Este es el último boletín del curso y quiero empezar dándote las gracias por leernos y acompañarnos todo el año. La pequeña comunidad que nos juntamos en torno a este boletín ha crecido mucho estos meses y estamos muy contentos. No pasaré lista, pero os espero a todas y todos en septiembre.

Hoy quería hablaros de esta cosa tan española que son las grandes reacciones catastrofistas a todo lo que parezca un poco de progreso. Hoy, los creadores de “si se prohíbe fumar en interiores cerrarán los bares” —cuya versión moderna son las terrazas— y “si se peatonaliza el centro habrá pérdidas millonarias en los comercios” nos traen que “reducir las ratios en las escuelas infantiles puede suponer el cierre de todos los centros privados”. Así, con mesura: todos. Ni uno solo se salvaría.
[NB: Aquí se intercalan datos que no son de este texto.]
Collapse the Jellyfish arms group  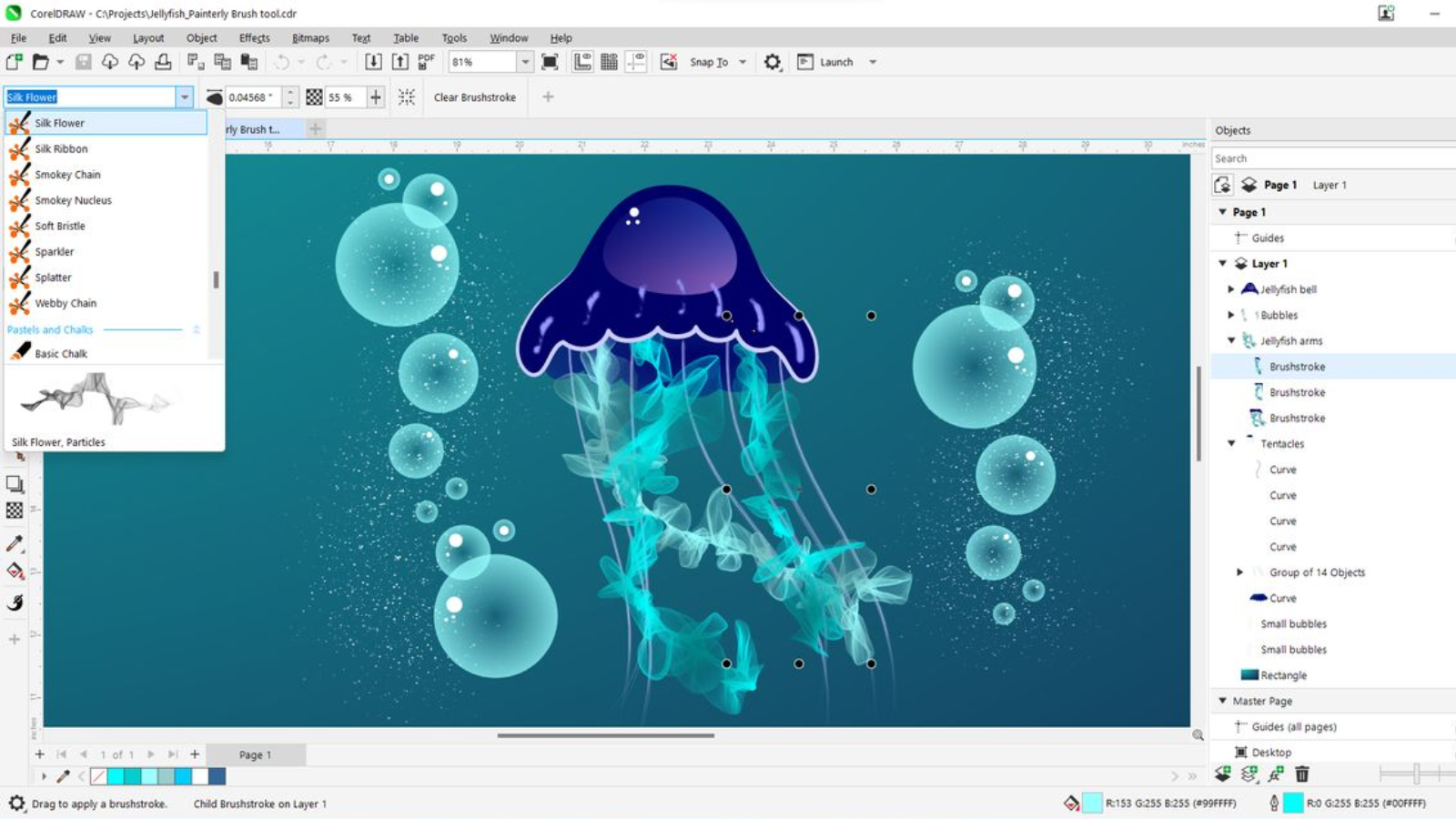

Esa ha sido la reacción que han tenido las patronales –y alguna administración– al anuncio del Gobierno de que va a reducir a la mitad las ratios en la Educación Infantil de cero a tres años. Os cuento.

Un poco por sorpresa, el Ministerio de Educación irrumpió el pasado miércoles en las protestas de las educadoras de Infantil (que en Madrid llevan desde el 7 de abril de huelga indefinida, que ha escalado puntualmente a paro nacional) y anunció que va a bajar a la mitad el número máximo de niños y niñas por clase.